The findings of this study must be interpreted in the context of limitations, including that the MarketScan databases consist of claims submitted by healthcare providers to insurance companies for reimbursement and are subject to coding errors either by healthcare providers or due to limitations of the database. Also, the claims data in the MarketScan databases do not contain information on tumor burden, staging of HCC, details of specific LRT procedures and their selection process, in addition to tumor response, all of which may impact the number of LRT procedures underwent and their cost. Additionally, the data source may not be representative of the US population as a whole, with greater representation of patients residing in the South census region. The types of LRTs received and healthcare economic burden observed in this study of patients with commercial and Medicare Supplemental health plans may not generalize to other populations covered by other payer types, such as standard Medicare or Medicaid, nor may the findings of this study be applicable to those patients without insurance or who lose insurance after an HCC diagnosis. As this study was a retrospective observational analysis using claims databases, a causal relationship between the types of LRTs received and cost outcomes could not be established.

Conclusion

According to the findings of this large-scale real-world analysis of patients with newly diagnosed HCC and treated with LRT in the USA, a vast majority received at least one embolization procedure. The monthly healthcare economic burden of this patient population was relatively high ($20,316 PPPM), with 71% of healthcare costs related to HCC. The substantial monthly costs for inpatient and outpatient medical services of patients with newly diagnosed HCC and treated with locoregional therapies underscore the sizeable healthcare economic burden for payers and patients of this population. The findings of this study may be helpful in the decision-making process of defining the best therapies for patients with newly diagnosed HCC in the currently changing landscape of treatment options in the USA.

Summary points.

• There is limited information available regarding the real-world treatment patterns and economic burden specifically of patients with newly diagnosed hepatocellular carcinoma (HCC) and treated with locoregional therapy (LRT), especially in the USA.

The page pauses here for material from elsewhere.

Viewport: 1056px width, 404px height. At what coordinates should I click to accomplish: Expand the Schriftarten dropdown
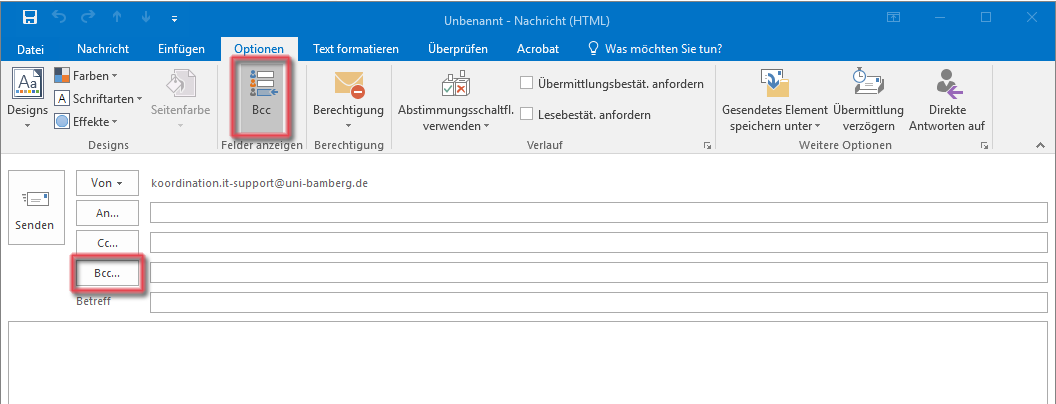pyautogui.click(x=98, y=98)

• To gain a better understanding, we conducted a retrospective observational analysis using administrative healthcare claims data to examine the real-world LRTs received, LRT treatment characteristics and the healthcare economic burden of patients with newly diagnosed HCC in the USA.

• Among 2101 patients with newly diagnosed HCC treated with LRT, a majority (77.3%) of patients received embolization therapy at any time of the follow-up periods, with 68.7% having received transarterial embolization/transarterial chemoembolization and 20.7% transarterial radioembolization; 27.3% received ablative therapy and 28.1% received radiation therapy; 30.9% of patients received multiple LRTs.

• After patients received their first LRT treatment, total all-cause healthcare costs averaged $20,316 per patient per month; 70.7% ($14,359) were HCC related.

• The substantial monthly healthcare costs of patients with newly diagnosed HCC and treated with LRTs underscore the sizeable healthcare economic burden for payers and patients of this population.

• The findings of this study may be helpful in the decision-making process of defining the best therapies in the currently changing landscape of treatment options for HCC in the USA.